• Task to complete:
Search the records for "Toggle" and copy each line that holds it.

Saved data entries:
==============================
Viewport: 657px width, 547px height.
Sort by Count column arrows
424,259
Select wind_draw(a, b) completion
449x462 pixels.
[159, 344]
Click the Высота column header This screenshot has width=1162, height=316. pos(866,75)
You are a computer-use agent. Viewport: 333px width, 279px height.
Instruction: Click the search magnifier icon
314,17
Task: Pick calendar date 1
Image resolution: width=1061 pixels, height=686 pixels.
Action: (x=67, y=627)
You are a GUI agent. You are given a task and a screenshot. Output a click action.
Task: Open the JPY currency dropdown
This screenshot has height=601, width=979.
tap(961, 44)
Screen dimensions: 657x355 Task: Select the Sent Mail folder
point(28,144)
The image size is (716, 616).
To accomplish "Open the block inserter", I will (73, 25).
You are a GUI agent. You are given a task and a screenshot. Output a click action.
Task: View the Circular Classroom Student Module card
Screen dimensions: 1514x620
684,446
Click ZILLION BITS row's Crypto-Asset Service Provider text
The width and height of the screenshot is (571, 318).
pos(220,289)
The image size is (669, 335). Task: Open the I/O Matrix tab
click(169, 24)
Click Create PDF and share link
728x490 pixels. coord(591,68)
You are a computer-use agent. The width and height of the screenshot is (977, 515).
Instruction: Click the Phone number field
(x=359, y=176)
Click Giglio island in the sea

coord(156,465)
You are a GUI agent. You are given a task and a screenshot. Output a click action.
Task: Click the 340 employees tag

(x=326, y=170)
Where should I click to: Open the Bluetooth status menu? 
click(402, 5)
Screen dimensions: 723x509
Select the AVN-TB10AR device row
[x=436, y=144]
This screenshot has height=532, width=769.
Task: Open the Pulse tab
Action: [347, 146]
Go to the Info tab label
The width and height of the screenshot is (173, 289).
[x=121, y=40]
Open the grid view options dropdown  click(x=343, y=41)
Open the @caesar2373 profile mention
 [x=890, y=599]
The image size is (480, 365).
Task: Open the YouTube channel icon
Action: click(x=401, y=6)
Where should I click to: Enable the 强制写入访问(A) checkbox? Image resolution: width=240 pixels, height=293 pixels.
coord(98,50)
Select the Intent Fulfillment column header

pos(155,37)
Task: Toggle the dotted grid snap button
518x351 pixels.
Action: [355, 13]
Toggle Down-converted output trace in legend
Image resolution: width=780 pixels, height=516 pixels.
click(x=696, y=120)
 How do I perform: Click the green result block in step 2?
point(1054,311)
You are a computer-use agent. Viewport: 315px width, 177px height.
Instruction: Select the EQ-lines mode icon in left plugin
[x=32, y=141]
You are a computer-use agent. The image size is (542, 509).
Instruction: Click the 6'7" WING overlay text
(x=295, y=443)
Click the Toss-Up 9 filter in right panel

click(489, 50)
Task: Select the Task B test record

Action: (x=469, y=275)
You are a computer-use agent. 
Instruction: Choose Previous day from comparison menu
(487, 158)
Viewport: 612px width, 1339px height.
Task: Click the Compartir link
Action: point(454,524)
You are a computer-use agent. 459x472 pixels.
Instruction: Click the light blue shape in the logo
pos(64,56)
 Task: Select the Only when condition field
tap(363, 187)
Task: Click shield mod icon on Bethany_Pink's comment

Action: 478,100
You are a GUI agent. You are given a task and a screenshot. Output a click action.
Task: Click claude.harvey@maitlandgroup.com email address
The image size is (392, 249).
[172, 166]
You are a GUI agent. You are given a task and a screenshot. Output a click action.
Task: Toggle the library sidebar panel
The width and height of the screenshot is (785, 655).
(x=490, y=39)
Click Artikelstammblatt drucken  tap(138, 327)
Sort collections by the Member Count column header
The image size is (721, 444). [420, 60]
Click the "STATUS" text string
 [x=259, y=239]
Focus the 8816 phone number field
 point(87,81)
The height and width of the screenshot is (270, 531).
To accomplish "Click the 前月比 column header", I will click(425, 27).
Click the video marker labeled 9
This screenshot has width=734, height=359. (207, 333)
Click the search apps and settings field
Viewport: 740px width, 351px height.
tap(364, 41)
==============================
• Your response:
Task: Toggle the dotted grid snap button
Toggle Down-converted output trace in legend
Task: Toggle the library sidebar panel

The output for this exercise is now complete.